For Buckley, the win was proof of how far Miss Andretti had come in the past 18 months.
“Takeover Target was the barometer to test how far she had improved, because he was too good for her in last year’s Newmarket,” he said.
“Then when Magnus also ran third – beating Takeover Target home – it sort of franked her form even more, because he had been chasing us home in Melbourne. It showed the strength of that form.”
Buckley, a noted bad traveller, couldn’t speak highly enough of the hospitality afforded to the Australian connections by their hosts.
“They were very hospitable to us over there,” he said.
“We were treated with a huge amount of respect, with great stabling for the horse and invitations to various functions for connections. It was a wonderful experience.”
The King’s Stand trophy was presented by British actor and producer Anthony Andrews.
“When I looked around there were a lot of dignitaries and the media attention was unbelievable,” Buckley said.
“They were about six rows deep and the number of cameras was absolutely amazing.
“It created a huge amount of international interest as well.”
Buckley stopped in Dubai on his way over to England and then returned on business on the way home.
“When I went back to the hotel in Dubai one of the receptionists congratulated me on the win – they had been watching because Miss Andretti beat their boss’ horse, Dandy Man.
“It just goes to show how international the whole thing was.”
Unfortunately the Miss Andretti team didn’t get the fairytale finish they were hoping for, with rain on Golden Jubilee day denting those hopes.
“I thought we would win again on the Saturday, but as soon as the rain came, I knew it wasn’t going to be,” Buckley said.
“In fact I said before the race I didn’t think she would run in the first 10 – she showed in the Oakleigh Plate last year that she can’t handle it when there is water on the track.

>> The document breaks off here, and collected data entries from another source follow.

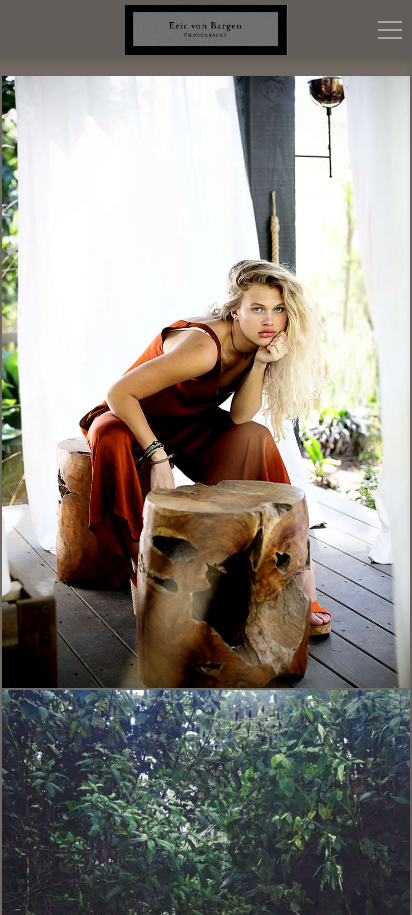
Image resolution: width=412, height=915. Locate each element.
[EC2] (206, 382)
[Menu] (390, 30)
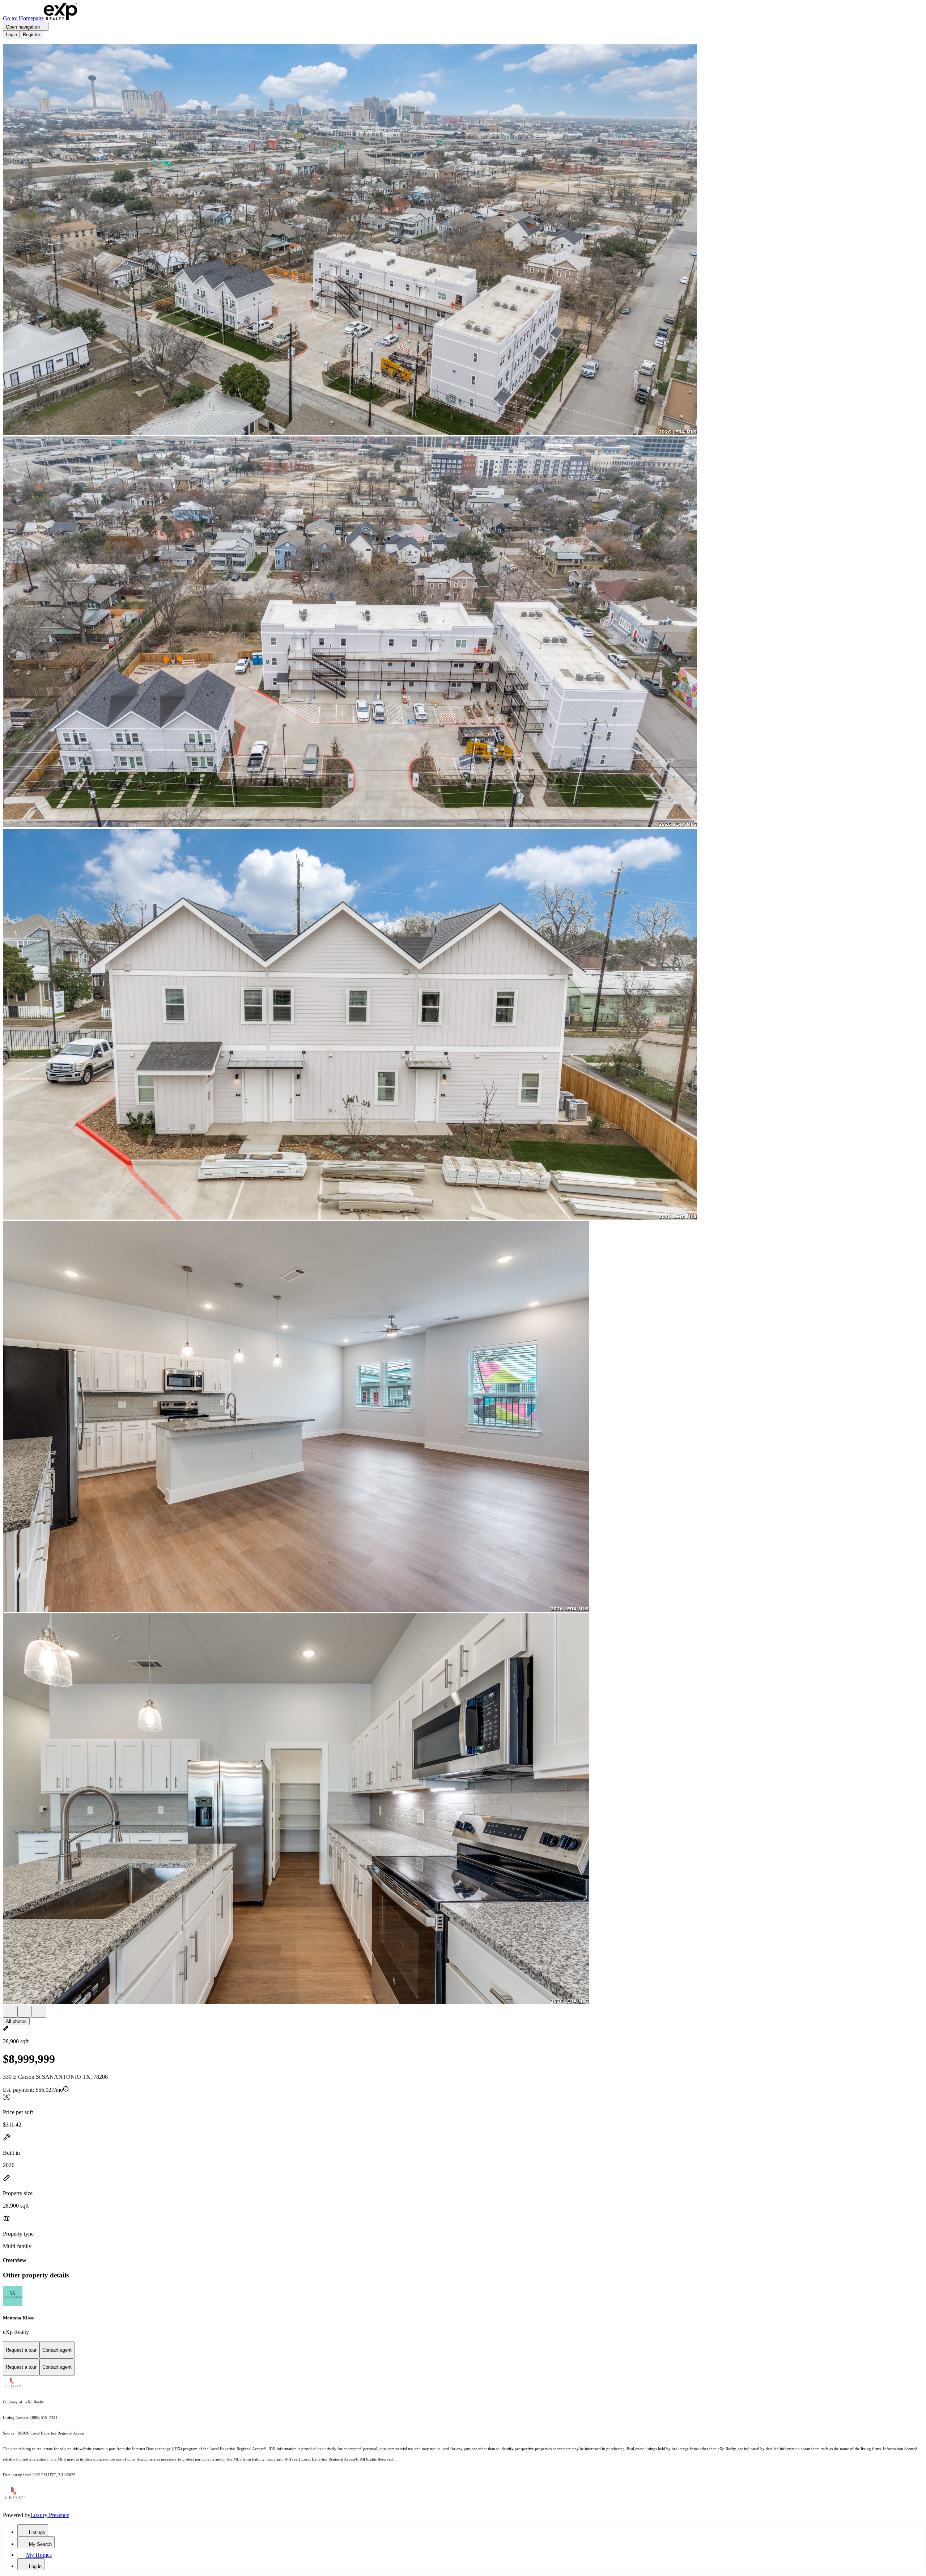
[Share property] (39, 2012)
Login (11, 34)
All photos (16, 2021)
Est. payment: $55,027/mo (33, 2090)
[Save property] (24, 2012)
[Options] (10, 2012)
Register (31, 34)
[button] (463, 240)
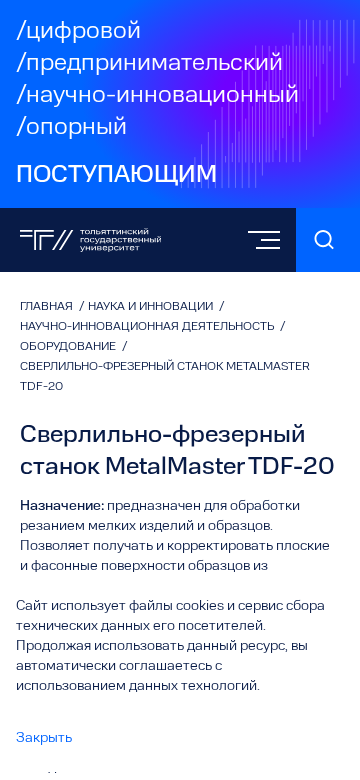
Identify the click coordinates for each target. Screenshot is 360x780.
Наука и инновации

“That was a bit sad, because then people said she can’t back up, but she was unlucky not to win a Group 1 (Rupert Clarke Stakes) on a quick back-up during the spring.”
Plans for Miss Andretti are now up in the air.
Though she increased her lead in the Global Sprint Challenge by winning the King’s Stand Stakes, because that event is only a Group 2, it doesn’t count towards the big bonus that is paid to any horse that can win a G1 in three different countries.
It means Miss Andretti would now have to win in both Japan and Hong Kong to secure the additional bonus.
“It stuffed our plans up a bit getting beaten in that second race,” the owner said.
“It seems a shame to come all this way, get your horse right and beat the locals easily, but for it only to be a Group 2.
“It makes it very hard to win the bonus now.”
Options for Miss Andretti include pushing on to Japan, coming back to Australia and then going to Hong Kong, or even a tilt in the United States later in the year.
These are all options that Buckley and the Miss Andretti team have to weigh up in the near future before it’s decided where the mare will race next.
The other sidelight to emerge in England was another huge offer to buy Miss Andretti, which, again, was turned down.
Several figures have been speculated on, but all Buckley would say is that the latest offer was significantly more than the $4.5million which had been turned down earlier in the year.
“I wasn’t really tempted – she’s got another year of racing yet and it’s very difficult to sell a horse that I am so attached to,” he said.
“If I needed the money I would cash in, but at the moment things are going reasonably well. And what would I do with it? I’m only going to spend it trying to find another one as good as her, so why not keep enjoying the ride?”
Miss Andretti turns six next month and will race on for another season, before retiring to stud next year.
Buckley concedes stallion options will probably come down to only a select few, with Redoute’s Choice, Encosta De Lago
and Elusive Quality the early front runners.
But for now, he is happily basking in the glory of another successful Australian raid on British racing’s most famous stage.